Background and aim: Pancreatic neuroendocrine tumor (pNET) is a clinically rare and heterogeneous group of tumors; its pharmacogenetic characteristics are not fully understood. This study was designed to examine the relationship between key gene variations and disease development and prognosis among Chinese patients with pNET.
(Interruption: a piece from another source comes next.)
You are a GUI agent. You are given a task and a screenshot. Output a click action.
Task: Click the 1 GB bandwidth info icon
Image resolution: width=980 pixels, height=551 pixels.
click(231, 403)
Methods: Various pNET associated genes such as DAXX/ATRX, KRAS, MEN1, PTEN, TSC2, SMAD4/DPC, TP53 and VHL were analyzed in high-throughput sequencing. The links between the gene mutations and the clinicopathological features and prognosis of the patients were determined.
Results: The somatic mutation frequencies of the DAXX/ATRX, KRAS, MEN1, mTOR pathway genes (PTEN and TSC2), SMAD4/DPC, TP53, and VHL in Chinese pNET patients were 54.05%, 10.81%, 35.14%, 54.05%, 2.70%, 13.51%, and 40.54%, respectively, while the same figures in Caucasians pNET patients were 43%, 0%, 44%, 15%, 0%, 3%, and 0%, respectively. The numbers of mutated genes were from 0 to 6; 4 patients with more than 3 mutated genes had higher proliferation (Ki-67) index or nerve vascular invasion or organ involvement, but only 9 of 27 patients with 3 or few mutated genes had such features. Mutations in KRAS and DAXX/ATRX, but not other genes analyzed, were associated with a shortened survival.
Conclusion: The mutation rates of these genes in Chinese pNET patients are different from those in Caucasians. A higher number of gene mutations and the DAXX/ATRX and KRAS gene mutations are correlated with a poor prognosis of patients with pNET.
Keywords: DAXX/ATRX.; KRAS; gene mutation; pancreatic neuroendocrine tumor; prognosis.